Co-Creation Sessions and Tool Adaptation

The tool adaptation process is also centred on co-creation sessions with patients, siblings, family caregivers, and healthcare professionals in the five clinical sites (in Spain, Italy, Denmark, and Finland). This spring, the co-creation protocol was collaboratively designed between all clinical sites and led by qualitative research experts in METROPOLIA (Finland).  The protocol has now been submitted to the ethical committees of the participating sites and the first round of co-creation sessions are under way, with the Hospital Sant Joan de Déu leading the pilot sessions. PPC patients, siblings, family caregivers and healthcare professionals with direct experience in palliative care and/or chronic complex conditions are therefore currently participating in dynamic and interactive co-creation sessions on how they identify and evaluate needs and care planning synergies.

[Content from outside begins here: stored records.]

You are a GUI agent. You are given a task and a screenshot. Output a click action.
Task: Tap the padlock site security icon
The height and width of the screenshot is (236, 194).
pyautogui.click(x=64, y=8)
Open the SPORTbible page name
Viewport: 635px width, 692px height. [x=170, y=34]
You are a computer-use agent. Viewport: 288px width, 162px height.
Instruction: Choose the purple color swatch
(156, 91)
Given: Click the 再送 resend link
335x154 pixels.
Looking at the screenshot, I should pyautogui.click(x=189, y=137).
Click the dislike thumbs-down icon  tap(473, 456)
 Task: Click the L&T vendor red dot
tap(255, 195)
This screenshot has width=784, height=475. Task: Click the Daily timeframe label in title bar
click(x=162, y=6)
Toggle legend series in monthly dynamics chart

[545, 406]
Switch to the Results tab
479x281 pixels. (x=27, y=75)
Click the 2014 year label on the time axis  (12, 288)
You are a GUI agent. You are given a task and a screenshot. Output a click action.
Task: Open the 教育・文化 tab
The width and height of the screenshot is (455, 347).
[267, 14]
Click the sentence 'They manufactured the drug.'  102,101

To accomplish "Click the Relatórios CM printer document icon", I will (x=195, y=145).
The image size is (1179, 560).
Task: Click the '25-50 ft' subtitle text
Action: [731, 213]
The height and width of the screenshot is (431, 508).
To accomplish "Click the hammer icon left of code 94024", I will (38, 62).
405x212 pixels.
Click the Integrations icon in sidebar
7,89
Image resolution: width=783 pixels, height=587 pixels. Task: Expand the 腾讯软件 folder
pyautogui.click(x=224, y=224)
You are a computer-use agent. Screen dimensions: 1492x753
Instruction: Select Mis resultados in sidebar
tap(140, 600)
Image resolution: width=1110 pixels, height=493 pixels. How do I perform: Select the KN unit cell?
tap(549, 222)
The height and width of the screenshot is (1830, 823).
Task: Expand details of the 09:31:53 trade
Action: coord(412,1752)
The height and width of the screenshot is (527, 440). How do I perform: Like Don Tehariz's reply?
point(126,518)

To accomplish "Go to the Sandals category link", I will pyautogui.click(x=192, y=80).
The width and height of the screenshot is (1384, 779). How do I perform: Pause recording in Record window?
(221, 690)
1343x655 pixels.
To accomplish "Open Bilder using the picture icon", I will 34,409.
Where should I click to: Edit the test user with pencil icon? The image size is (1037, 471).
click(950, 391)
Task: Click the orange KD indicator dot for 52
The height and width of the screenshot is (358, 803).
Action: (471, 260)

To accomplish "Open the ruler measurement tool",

Future Plans and Upcoming Activities

A second round of co-creation is planned for October 2024, during which the participants will evaluate the modified version of the HexCom and IMPACT tools and their integration into a digital platform.  A report on the results from across the five sites will be available later this fall, which we hope will be useful for real-world family-professional collaborations in Europe and beyond.